▶ [EXCERPTED TEXT]:
□ □ □

Phase 1B: 2010-2012 Centre for Addiction
and Mental Health

New Neighbours in the Urban Village

An Integrated Community – Transforming Lives Here

CAMH’s vision for the redevelopment of our Queen Street site is that of an integrated community, which is being achieved through a variety of means: extending the local street network onto our 27-acre site, creating three new public parks, and the addition of new non-CAMH land uses into our site, side-by-side with our new facilities.

This balance of uses is drawing people into the site, promote street-level activity, helping to reduce stigma, and adding to the energetic and dynamic neighbourhood of Queen Street West. Furthermore, the inclusion of non-CAMH lands will contribute to other important goals such as promoting client employment.


The First Non-CAMH Building - the Ossington-Queen Street Rental Apartments

The winter 2010 demolition of CAMH’s 1954 Administration Building, as part of Phase 1B of the CAMH Queen Street Redevelopment Project, made the first block of land available for non-CAMH development. This piece of land is prominently located at the southwest corner of the intersection of Queen Street West and Ossington Avenue.

□ □ □

▶ [DATA SECTION]:
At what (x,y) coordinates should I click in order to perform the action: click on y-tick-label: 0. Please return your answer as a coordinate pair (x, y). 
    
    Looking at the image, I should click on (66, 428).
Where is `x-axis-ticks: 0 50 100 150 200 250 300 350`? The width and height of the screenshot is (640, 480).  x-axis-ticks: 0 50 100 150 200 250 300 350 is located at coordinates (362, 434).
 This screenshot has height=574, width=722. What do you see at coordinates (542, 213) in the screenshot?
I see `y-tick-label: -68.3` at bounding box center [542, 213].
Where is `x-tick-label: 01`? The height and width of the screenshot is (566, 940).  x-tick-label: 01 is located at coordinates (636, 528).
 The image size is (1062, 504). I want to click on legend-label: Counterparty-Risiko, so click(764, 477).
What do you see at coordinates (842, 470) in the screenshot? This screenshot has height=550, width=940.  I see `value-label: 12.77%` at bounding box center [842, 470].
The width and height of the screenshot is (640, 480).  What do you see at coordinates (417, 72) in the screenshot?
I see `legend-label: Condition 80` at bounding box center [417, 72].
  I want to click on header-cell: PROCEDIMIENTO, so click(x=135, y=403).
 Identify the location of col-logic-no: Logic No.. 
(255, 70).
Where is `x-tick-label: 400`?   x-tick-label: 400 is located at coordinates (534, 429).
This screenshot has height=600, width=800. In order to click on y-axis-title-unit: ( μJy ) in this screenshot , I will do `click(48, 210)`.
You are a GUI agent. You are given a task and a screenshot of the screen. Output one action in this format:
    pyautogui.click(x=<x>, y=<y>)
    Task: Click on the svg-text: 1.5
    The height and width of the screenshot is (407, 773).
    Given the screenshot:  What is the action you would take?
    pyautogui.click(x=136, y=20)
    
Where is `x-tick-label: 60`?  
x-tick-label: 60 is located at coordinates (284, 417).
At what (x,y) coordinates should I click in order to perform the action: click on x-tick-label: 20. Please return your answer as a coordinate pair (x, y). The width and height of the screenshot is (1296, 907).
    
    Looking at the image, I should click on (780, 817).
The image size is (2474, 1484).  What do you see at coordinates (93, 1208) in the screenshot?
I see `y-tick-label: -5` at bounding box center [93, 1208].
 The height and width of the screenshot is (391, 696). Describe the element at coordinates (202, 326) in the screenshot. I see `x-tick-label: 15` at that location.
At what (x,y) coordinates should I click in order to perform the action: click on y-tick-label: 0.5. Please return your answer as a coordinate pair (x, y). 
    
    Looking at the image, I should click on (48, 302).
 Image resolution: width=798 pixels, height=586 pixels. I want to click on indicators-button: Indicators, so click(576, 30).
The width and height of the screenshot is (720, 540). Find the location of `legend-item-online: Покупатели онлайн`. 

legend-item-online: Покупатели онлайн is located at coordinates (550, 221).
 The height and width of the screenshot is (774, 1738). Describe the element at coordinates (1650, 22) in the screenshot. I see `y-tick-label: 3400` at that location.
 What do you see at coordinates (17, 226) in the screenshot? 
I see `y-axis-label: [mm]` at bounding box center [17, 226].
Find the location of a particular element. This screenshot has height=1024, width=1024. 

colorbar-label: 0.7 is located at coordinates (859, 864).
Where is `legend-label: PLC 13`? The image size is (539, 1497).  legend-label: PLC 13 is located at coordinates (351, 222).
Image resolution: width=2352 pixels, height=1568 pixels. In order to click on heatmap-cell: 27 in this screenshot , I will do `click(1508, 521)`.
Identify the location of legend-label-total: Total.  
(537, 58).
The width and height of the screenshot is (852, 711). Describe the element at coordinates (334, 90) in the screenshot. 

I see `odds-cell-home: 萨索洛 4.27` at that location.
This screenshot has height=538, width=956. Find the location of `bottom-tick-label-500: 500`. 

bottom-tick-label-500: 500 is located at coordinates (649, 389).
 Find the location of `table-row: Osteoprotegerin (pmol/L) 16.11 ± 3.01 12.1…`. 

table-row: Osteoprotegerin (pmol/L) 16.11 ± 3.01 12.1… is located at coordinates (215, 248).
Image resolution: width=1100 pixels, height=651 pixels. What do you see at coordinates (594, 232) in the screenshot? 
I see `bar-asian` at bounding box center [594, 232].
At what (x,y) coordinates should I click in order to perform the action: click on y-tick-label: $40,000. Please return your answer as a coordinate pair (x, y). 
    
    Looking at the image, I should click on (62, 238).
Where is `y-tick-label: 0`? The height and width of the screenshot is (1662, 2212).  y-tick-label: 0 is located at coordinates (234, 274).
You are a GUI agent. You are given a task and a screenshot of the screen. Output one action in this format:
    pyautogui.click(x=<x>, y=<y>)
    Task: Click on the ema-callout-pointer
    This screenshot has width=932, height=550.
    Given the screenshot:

□ □ □

▶ [BRIEF 1]: In the CAMH redevelopment text, how large is the Queen Street site?
▶ [BRIEF 2]: Write out everything in the records from their start down to the line containing "This screenshot has height=600, width=800.", including both ends.
The records have nothing to do with the CAMH redevelopment text.

▶ [REPLY 1]: 27 acres.

▶ [REPLY 2]:
At what (x,y) coordinates should I click in order to perform the action: click on y-tick-label: 0. Please return your answer as a coordinate pair (x, y). 
    
    Looking at the image, I should click on (66, 428).
Where is `x-axis-ticks: 0 50 100 150 200 250 300 350`? The width and height of the screenshot is (640, 480).  x-axis-ticks: 0 50 100 150 200 250 300 350 is located at coordinates (362, 434).
 This screenshot has height=574, width=722. What do you see at coordinates (542, 213) in the screenshot?
I see `y-tick-label: -68.3` at bounding box center [542, 213].
Where is `x-tick-label: 01`? The height and width of the screenshot is (566, 940).  x-tick-label: 01 is located at coordinates (636, 528).
 The image size is (1062, 504). I want to click on legend-label: Counterparty-Risiko, so click(764, 477).
What do you see at coordinates (842, 470) in the screenshot? This screenshot has height=550, width=940.  I see `value-label: 12.77%` at bounding box center [842, 470].
The width and height of the screenshot is (640, 480).  What do you see at coordinates (417, 72) in the screenshot?
I see `legend-label: Condition 80` at bounding box center [417, 72].
  I want to click on header-cell: PROCEDIMIENTO, so click(x=135, y=403).
 Identify the location of col-logic-no: Logic No.. 
(255, 70).
Where is `x-tick-label: 400`?   x-tick-label: 400 is located at coordinates (534, 429).
This screenshot has height=600, width=800. In order to click on y-axis-title-unit: ( μJy ) in this screenshot , I will do `click(48, 210)`.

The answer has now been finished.